If It Weren't My Life I Wouldn't Believe It, Either

This past weekend David and Alex went to see David’s mother and grandmother, who live together in the house where D. grew up. David’s mother, Martha, has never met a retail establishment she didn’t like. On the other hand, Sissie, who's David's grandmother, abhors anything remotely related to shopping, but she does hold a special place in her heart for grandchildren and chocolate, both of which she adores. Martha is 75, Sissie is 96, and together they're 171 years-o-fun.

Sissie likes to tell us that she can't see. However, based on the fact that Sissie, sans glasses, loudly announced in Steinmart one afternoon that Martha shouldn't buy a certain sweater because "it says right here on the label that it's DRY CLEAN ONLY," we know better.

She also likes to answer the telephone and say, "WHO IS THIS? WHAT, SUGAR? OH! YOU KNOW I CAN'T HEAR!" David and I contend that maybe one reason she can't hear very well on the telephone is because she holds the mouthpiece to her ear and as a result buries the earpiece halfway around her head in the center of her freshly-coiffed white hair, which for whatever reason tends to make the speaker's voice a bit, you know, muffled.

And this seems like as good a time as any to point out that the ability to whisper completely eludes Martha and Sissie. They think they can - but I know better since I have gotten up from the dinner table on more than one occasion and heard Sissie say, in her whisper-that-is-a-scream, "Martha, did she HAVE to give me so many potatoes?" or, even better, "Has she gained some weight?" Inevitably when Sissie "whispers," Martha replies, in her own unique whisper-scream, "Mother, Sugar, this is NOT THE TIME to talk about that. We'll talk about it LATER, sugar. Darlin'. Mother. Sugar. Darlin'."

They're quite the pair.

By now you're no doubt wondering where this long-winded tale is heading. That makes two of us. I think what I planned to tell you was this: last weekend David called Martha and Sissie to remind them that he and Alex were going to be in town, and he asked, as he often does, how things were going with them.

Sissie replied that her tooth hurt and she couldn't remember anything (side note: Sissie remembers what she spent to tile her bathroom in 1956 as well as what the most recent kilowatt reading was on her power meter). She went on to say that Martha's toe hurt and might need surgery and Martha couldn't remember anything, either (side note: Martha could tell you the current prices – regular AND sale - of each piece of the Harve’ Benard collection at Steinmart, as well as seventeen different pound cake recipes that she has memorized just for kicks).

Anyway, David asked Sissie if anything else was going on, and she said, “Well, we’re both just miserable." And then: "Don't you and Alex want to come to lunch when you’re here?”

David replied that, given the all the upbeat news he’d just received from Sissie, he couldn’t think of anything that would possibly be more fun unless it was a root canal without the aid of anesthesia.
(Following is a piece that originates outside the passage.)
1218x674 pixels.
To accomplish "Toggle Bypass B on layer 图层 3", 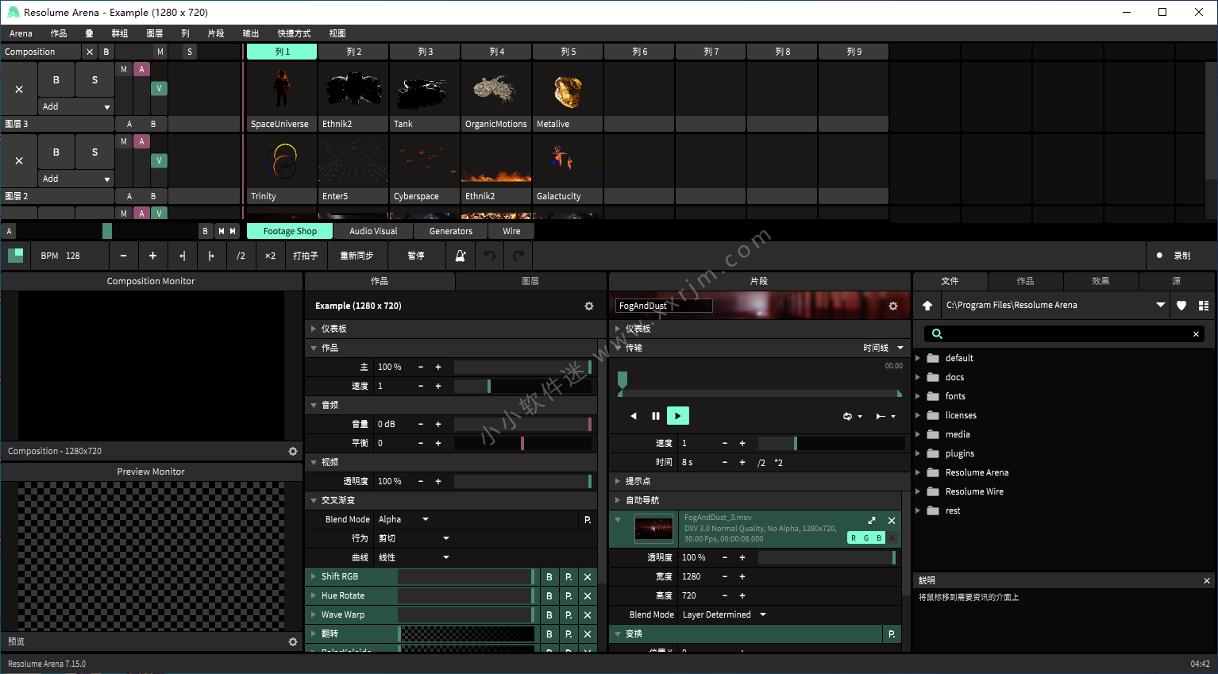I will pos(56,80).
Oh I'm kidding. He said they'd be delighted. Because seriously, it's perfectly fine with us if Sissie says she can't hear or see or remember, even if she can do all three. I mean, when you're 96 you pretty much get to complain about whatever you want whenever you want. It's one of the perks of being four years shy of a century.

So David and Alex went to lunch, and it was mighty entertaining in the way that trips to Martha and Sissie’s always are. Martha wanted to show off the latest fun, cropped jacket that she found at “Steinmarts,” and Sissie wanted to talk about how they “TRIED to get the house cold” before David and Alex got there because, under normal circumstances, they keep the thermostat on a refreshing 84 degrees and still wear a sleeve. David picked up some fried chicken from KFC, and Martha and Sissie ate their usual: one chicken tender, half a biscuit, two tablespoons of cole slaw and a quarter cup of sweet tea.

For the record, Alex ate more than that when he was 16 months old.

While they were visiting, David took lots of pictures, all the while listening to Sissie say, "You're going to run out of film! Don't waste the film! OH, you're using too much film! Do you have enough film to take all these pictures? Isn't this going to be expensive?" She was not at all consoled by David's explanation that the camera was digital and he could take somehwere around 300 pictures. She just looked annoyed and said, "Well, I wouldn't know anything about that."

Some of the pictures were your standard child-with-grandmother-and great-grandmother fare, like this one:

Or even this one:

But this next picture. OH, this next picture.

When I saw it I squealed with glee, because it captures the very essence of an afternoon with Martha and Sis. If I were a fiction writer, I could look at this picture for five minutes and develop a rough plot outline for an entire series of novels set in the South.

I think it's my favorite picture ever, so I happily share it with you.

Welcome to my world.

I'm not leaving it and you can't make me.